We got machine learning 2.0 before GTA 6!!!
Posts like these have been popping up on my feed for the past few weeks; and obviously that got me intrigued. After a little digging, the buzz was about KANs or Kolmogorov Arnold Networks.
The main premise of KANs in the words of the authors of the paper are
While MLPs have fixed activation functions on nodes (neurons), KANs have learnable activation functions on edges (weights).
The whole thing has its roots in the Kolmogorov-Arnold Representation Theorem which says
If
fis a multivariate continuous function on a bounded domain, then it can be written as a finite composition of continuous functions of a single variable and the binary operation of addition.
So what it means is a continuous functions (no sharp corners) can be represented as a combination or superposition of finite functions, in a way the addition function is the only multivariate function.
A brief note on what they actually mean
KANs like MLPs are also universal approximators. Below I have taken snippets of what I thought was important in the explanations given in the base paper.
KANs are proposed as a promising alternative to MLPs. While MLPs have fixed activation functions on neurons, KANs have learnable activation functions on weights.
Every weight parameter is replaced by a univariate function parametrized as a spline. This seemingly simple change makes KANs outperform MLPs in terms of accuracy and interpretability, on small-scale AI + Science tasks.
KANs have no linear weight matrices at all: instead, each weight parameter is replaced by a learnable 1D function parametrized as a spline. KANs nodes simply sum incoming signals without applying any non-linearities.

▸ Entries supplied:
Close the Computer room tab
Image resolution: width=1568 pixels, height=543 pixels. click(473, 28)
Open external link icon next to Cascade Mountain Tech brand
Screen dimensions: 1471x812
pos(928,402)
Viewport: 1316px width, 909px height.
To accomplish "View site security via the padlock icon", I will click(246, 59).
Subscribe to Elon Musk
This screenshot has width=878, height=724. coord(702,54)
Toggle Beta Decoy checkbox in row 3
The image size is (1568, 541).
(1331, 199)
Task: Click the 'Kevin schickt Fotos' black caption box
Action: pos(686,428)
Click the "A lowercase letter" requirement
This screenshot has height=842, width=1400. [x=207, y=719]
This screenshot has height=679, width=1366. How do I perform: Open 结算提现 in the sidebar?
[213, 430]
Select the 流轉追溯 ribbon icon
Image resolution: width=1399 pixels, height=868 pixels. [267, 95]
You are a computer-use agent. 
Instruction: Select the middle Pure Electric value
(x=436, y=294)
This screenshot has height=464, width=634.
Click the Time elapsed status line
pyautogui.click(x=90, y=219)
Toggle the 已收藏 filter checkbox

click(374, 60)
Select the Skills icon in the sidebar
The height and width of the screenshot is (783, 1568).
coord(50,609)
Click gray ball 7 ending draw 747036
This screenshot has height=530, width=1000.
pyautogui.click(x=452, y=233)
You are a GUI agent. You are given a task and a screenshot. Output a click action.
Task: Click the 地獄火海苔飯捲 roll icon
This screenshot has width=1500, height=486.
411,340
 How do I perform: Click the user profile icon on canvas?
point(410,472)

▸ Work to complete: Continue the text on Kolmogorov-Arnold Networks from where it stops. The data that precede this point are not needed.

▸ Answer space:
What I did with this
Now to be frank I do not understand this beyond a fundamental level but I just HAD to do something with it.
So I built a classifier with the help of the python package the authors provided along with the paper.
And you know i just had to complicate this because doing not easy things is kind of my thing, so instead of classifying something simple like mnist numbers I picked a pancreatic cancer dataset.
So i picked a pancreatic cancer dataset from kaggle. Did a little mode imputing, and used Column Transformation.
I then picked what i understand to be 7 features of importance from the dataset them being, age, sex, plasma_ca19_9, creatinine, LYVE1, REG1B, TFF1.
Then created a Train - Test - Validate split. After it converted the numpy arrays to a torch tensor.
I chose to define the model with following specifications
model = KAN(width=[7,32,64,2], grid=10, k=3)I used the Limited BFGS optimization, also used a Cross Entropy function, both of which are provided in the pykan package (just followed what the authors did in the docs)
I then ran the model for 50 epochs
It ran for about 45 mins and yielded the following results
Train ACC: 0.8184019370460048
Val ACC: 0.7727272727272727
Test ACC: 0.7865168539325843Really neat in my opinion.
Although I do have a few reservations because of the dataset nature but since it was just proof of concept experimentation for me I do not really care too much about that.
To conclude I had so much fun messing with this, trying to understand what on earth is going on. Since the paper holds a lot of promise like computational and parametrial (is that even a word?) efficiency it will be super exciting to see how things progress and what further research progresses.